Stored data

***

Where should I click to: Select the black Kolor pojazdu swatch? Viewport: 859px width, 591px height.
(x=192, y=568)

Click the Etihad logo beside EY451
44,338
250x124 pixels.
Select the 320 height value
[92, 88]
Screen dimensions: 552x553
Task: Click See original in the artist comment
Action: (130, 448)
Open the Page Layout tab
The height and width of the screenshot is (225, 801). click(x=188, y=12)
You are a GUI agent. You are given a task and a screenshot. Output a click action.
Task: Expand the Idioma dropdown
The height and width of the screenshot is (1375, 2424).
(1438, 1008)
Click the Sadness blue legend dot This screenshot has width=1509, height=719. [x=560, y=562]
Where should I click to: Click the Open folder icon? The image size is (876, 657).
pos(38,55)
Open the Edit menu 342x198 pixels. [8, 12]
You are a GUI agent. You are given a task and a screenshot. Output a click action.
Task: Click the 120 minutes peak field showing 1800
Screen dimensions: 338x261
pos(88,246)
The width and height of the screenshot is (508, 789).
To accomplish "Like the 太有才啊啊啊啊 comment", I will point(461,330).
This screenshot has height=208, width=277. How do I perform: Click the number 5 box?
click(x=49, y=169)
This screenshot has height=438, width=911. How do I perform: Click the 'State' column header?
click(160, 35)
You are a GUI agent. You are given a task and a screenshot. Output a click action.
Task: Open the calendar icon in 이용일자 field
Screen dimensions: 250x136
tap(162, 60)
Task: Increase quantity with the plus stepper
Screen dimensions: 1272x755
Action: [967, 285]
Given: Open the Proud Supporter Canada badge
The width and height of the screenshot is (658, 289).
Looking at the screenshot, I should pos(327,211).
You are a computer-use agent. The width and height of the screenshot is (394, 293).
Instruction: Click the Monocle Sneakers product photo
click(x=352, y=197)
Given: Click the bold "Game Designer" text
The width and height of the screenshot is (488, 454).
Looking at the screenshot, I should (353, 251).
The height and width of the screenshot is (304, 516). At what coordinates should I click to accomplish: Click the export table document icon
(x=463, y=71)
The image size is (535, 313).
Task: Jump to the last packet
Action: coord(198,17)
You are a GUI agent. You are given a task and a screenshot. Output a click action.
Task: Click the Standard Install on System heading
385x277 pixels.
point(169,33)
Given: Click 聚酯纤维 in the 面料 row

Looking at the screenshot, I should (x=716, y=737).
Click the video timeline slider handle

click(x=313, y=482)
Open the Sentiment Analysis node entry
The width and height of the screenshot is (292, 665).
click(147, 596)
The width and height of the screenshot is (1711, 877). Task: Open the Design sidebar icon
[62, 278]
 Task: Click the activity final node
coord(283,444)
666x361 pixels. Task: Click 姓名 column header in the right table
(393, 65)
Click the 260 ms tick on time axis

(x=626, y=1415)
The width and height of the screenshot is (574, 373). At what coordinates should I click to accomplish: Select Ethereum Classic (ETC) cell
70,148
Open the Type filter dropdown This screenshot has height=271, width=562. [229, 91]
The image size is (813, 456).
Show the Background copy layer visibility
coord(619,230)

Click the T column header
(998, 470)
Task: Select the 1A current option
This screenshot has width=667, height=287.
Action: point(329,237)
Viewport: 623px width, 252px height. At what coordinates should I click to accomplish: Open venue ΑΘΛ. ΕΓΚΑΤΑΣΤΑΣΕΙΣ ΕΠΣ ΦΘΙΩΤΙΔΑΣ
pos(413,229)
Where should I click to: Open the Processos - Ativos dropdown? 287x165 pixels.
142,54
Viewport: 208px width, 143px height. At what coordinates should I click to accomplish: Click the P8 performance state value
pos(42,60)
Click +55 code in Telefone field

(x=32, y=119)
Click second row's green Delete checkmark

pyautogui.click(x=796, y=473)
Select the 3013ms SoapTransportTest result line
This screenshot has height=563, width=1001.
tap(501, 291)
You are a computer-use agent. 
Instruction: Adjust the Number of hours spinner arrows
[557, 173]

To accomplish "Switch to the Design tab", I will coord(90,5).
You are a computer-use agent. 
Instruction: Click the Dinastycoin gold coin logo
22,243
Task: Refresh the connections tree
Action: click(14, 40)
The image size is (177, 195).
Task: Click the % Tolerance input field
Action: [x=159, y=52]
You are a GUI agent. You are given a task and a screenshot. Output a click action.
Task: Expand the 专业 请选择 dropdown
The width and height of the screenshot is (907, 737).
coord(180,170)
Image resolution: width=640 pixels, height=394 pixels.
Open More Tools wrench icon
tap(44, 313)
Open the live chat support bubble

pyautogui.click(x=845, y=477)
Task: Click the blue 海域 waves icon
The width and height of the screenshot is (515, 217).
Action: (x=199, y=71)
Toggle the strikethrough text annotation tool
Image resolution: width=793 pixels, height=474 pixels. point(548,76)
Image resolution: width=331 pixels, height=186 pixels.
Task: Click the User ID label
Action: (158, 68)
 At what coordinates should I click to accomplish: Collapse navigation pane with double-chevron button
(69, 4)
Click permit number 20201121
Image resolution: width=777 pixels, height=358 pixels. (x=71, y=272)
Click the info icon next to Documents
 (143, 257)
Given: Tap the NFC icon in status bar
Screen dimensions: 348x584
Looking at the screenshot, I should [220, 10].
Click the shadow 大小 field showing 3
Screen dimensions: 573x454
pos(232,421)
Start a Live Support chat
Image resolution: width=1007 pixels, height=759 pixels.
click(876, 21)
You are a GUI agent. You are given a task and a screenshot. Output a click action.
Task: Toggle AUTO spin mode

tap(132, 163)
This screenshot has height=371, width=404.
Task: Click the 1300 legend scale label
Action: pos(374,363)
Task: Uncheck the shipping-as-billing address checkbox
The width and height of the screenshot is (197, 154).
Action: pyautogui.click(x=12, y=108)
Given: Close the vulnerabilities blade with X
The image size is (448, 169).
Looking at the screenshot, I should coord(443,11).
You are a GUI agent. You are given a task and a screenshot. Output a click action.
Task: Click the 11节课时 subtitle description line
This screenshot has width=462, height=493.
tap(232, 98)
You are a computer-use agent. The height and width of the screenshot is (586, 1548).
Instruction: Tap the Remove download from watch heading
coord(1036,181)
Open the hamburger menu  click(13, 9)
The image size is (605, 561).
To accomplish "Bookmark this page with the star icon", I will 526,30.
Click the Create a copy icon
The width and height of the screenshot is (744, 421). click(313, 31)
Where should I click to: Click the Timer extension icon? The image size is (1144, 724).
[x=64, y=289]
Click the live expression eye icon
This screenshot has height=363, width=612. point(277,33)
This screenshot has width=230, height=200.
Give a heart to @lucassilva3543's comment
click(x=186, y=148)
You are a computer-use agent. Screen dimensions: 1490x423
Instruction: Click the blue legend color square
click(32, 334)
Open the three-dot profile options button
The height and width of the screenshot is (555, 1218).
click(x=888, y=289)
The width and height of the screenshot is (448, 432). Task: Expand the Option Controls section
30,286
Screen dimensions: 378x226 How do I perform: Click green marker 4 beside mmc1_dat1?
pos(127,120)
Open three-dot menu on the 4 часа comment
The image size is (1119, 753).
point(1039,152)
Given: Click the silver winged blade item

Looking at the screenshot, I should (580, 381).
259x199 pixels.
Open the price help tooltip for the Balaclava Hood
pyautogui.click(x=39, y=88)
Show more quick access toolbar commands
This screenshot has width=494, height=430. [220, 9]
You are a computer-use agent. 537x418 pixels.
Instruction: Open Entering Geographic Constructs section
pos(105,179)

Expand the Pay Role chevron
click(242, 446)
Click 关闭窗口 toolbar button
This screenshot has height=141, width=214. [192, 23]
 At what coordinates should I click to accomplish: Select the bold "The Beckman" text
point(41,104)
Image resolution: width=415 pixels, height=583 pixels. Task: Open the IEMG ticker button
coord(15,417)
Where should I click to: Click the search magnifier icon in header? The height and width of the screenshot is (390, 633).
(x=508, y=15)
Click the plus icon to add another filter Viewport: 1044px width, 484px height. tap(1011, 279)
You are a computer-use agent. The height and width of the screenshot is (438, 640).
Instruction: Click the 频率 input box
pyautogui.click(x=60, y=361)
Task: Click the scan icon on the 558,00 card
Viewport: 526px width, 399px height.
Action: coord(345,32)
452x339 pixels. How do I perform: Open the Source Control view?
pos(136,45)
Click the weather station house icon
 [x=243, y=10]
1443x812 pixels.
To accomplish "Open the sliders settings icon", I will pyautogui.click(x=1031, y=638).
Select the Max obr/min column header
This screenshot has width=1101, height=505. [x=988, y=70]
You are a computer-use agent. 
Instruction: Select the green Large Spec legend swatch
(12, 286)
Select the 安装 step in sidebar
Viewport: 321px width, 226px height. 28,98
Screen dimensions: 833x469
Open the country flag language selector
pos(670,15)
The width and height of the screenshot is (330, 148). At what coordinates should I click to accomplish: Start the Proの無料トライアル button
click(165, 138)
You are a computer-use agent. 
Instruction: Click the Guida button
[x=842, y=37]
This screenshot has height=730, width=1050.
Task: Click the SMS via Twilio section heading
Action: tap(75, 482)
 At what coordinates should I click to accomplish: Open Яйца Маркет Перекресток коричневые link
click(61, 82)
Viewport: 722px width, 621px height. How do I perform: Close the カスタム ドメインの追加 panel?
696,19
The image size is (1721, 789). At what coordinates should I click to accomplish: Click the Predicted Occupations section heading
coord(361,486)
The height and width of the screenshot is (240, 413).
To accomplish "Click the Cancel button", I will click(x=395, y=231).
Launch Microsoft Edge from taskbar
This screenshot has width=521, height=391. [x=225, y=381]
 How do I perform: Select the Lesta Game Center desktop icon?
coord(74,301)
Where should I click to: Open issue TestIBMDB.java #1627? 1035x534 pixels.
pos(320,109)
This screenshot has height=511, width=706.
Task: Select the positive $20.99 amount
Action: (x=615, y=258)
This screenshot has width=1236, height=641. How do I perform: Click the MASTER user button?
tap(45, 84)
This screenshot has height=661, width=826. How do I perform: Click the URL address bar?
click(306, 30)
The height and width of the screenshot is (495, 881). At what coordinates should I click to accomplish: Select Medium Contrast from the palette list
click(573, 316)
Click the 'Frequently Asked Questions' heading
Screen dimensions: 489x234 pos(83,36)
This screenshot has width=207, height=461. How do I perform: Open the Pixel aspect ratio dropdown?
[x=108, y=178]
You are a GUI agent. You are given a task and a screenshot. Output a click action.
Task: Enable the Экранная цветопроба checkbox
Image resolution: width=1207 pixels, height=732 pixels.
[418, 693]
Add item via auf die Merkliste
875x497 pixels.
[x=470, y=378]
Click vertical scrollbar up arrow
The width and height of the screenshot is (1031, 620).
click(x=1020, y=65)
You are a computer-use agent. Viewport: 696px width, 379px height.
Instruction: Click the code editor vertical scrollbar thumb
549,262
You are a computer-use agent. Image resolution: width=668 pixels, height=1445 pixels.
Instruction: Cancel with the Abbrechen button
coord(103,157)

***

## [Your assignment]
Start with the line above that contains "Given: Click the bold" and stop after the line that contains "Open the Sentiment Analysis node entry". Output those lines exactly, and only those.

## [Finished exercise]
Given: Click the bold "Game Designer" text
The width and height of the screenshot is (488, 454).
Looking at the screenshot, I should (353, 251).
The height and width of the screenshot is (304, 516). At what coordinates should I click to accomplish: Click the export table document icon
(x=463, y=71)
The image size is (535, 313).
Task: Jump to the last packet
Action: coord(198,17)
You are a GUI agent. You are given a task and a screenshot. Output a click action.
Task: Click the Standard Install on System heading
385x277 pixels.
point(169,33)
Given: Click 聚酯纤维 in the 面料 row

Looking at the screenshot, I should (x=716, y=737).
Click the video timeline slider handle

click(x=313, y=482)
Open the Sentiment Analysis node entry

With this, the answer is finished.